Kevin Trenberth, a scientist at the National Center for Atmospheric Research, agreed.
"Weather is chaotic. It has an infinite amount of variability, and that's just the nature of weather," he said. "Weather dominates on a day-to-day basis, and there will be warmer periods and cooler periods. But it's the overall pattern that gives you the climate."
'It's Not Actually That Cold'
There is also a new piece by Malcolm Ritter, a science writer at The Associated Press. You can find it by clicking HERE.
Weather vs. Climate
Or take a look at a blog post by Eoin O'Carroll at the Christian Science Monitor.
In it, he writes, "It's not actually that cold.
"Yes, it takes chutzpah to say this amid reports of seniors in Britain burning books to stay warm, but it's true. It was actually colder in London this week last year....
"It's the same story all over the Northern Hemisphere. Yes, it's colder than what we're used to in January, but we're not breaking very many new temperature records."
Ten Days vs. 20 Years
Weather is short-term and local -- say, the next five or 10 days in the Tri-State Area.
Climate is long-term and regional (or bigger) -- say, the average over the next 20 years in the American Northeast.
If you look at this graph of the past 130 years from the National Climate Data Center, you will see that from year to year there have been sharp spikes and valleys.
But the "decadal average" (over ten years) has been rising, is now the hottest since modern records were kept, and accelerating, the scientists tell us.
In Boulder, Colo., the National Center for Atmospheric Research recently reported that, while the ratio of record hot to record cold days in the 1950s was very roughly 1-to-1, by the 2000s, there were more record hot days by a ratio of 2-to-1.

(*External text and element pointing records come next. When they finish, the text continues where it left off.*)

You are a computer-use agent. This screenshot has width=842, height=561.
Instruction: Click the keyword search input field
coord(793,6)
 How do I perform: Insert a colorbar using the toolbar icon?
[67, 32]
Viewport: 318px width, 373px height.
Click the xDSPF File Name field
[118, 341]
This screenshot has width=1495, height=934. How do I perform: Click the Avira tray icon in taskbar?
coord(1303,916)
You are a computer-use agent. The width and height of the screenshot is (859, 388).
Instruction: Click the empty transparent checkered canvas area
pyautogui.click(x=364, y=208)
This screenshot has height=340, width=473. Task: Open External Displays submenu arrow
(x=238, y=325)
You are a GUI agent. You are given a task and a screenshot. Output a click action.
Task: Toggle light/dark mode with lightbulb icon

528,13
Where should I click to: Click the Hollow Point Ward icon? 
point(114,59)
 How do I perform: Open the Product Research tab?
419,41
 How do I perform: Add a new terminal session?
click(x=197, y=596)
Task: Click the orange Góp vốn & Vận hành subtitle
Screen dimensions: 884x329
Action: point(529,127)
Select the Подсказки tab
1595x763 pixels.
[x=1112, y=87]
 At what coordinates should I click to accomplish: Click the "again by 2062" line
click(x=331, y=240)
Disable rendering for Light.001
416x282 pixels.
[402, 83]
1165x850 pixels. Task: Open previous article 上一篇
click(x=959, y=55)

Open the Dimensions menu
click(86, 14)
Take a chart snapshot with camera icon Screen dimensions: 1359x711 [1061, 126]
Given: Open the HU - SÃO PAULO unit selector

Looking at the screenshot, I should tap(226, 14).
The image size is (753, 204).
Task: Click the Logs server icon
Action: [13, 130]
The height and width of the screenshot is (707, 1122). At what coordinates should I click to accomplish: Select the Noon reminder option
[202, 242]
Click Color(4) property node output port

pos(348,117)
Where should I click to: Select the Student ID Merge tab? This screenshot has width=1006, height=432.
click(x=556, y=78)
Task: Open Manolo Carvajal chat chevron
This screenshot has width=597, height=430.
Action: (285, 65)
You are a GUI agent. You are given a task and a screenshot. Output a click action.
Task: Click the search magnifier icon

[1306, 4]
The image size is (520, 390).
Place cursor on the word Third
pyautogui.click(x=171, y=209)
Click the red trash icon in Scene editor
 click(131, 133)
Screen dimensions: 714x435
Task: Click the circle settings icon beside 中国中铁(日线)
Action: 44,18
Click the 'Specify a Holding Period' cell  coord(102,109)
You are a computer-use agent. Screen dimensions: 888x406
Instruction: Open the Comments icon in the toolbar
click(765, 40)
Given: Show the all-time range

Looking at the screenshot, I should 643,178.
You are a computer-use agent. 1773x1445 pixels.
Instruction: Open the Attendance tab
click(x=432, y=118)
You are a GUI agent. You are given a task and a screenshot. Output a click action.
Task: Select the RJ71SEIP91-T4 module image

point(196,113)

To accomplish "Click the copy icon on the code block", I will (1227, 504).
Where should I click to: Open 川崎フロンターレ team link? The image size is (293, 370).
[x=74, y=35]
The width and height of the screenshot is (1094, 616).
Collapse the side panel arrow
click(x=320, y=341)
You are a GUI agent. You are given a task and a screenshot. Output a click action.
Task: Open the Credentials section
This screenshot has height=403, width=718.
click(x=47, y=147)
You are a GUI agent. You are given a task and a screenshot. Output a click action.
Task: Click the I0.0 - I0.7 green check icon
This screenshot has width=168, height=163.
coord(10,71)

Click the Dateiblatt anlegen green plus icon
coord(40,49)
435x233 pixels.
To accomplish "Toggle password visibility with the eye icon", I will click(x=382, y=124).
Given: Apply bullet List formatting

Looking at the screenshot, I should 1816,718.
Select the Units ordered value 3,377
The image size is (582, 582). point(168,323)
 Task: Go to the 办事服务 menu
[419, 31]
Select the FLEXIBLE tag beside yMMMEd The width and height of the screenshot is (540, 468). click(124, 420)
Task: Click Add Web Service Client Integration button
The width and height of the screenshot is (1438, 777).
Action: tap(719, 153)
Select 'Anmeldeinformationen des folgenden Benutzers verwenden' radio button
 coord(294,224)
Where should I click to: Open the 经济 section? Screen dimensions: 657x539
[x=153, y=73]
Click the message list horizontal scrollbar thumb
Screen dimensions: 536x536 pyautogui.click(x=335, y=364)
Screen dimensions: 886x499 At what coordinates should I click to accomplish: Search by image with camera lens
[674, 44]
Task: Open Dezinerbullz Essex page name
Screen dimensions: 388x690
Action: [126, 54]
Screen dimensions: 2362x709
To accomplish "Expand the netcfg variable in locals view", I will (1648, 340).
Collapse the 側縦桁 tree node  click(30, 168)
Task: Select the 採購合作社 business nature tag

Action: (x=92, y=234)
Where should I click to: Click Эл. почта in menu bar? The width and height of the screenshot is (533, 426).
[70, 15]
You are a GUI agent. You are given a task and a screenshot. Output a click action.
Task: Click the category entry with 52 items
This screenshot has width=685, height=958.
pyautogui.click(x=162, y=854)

A Note on the 'Proximate Causes' of the Cold Snap
The weather systems of the planet are highly complex.
This is the reason it's so hard to predict weather -- which is short-term and local -- but easier to predict climate, which is long-term and regional.
It's like the surface of a pot of boiling water. You can't predict whether a bubble will or won't appear at a precise tiny point on the surface exactly five minutes after you turn on the heat, but you can predict what the overall surface will look like overall -- it will be bubbling.
However, modern meteorologists are getting better all the time, and among the partial explanations they now give of the immediate ("proximate") causes of the cold snap are a) that the "rivers of air" -- like the jet stream that flows east to west in the northern hemisphere -- have developed some big dips to the south, which pull down Arctic air into lower latitudes, and b) that something called the AO -- short for Arctic Oscillation -- is relatively weak at the moment.
Since the AO's winds tend to swirl around the north pole and, when they are stronger, keep the cold Arctic air penned in up there, when they are weaker, it can let more frigid air spill down toward the south.
Scientists often advise that, when thinking about weather, or climate -- or anything, really -- it's always important to remember that nothing ever happens for any one reason.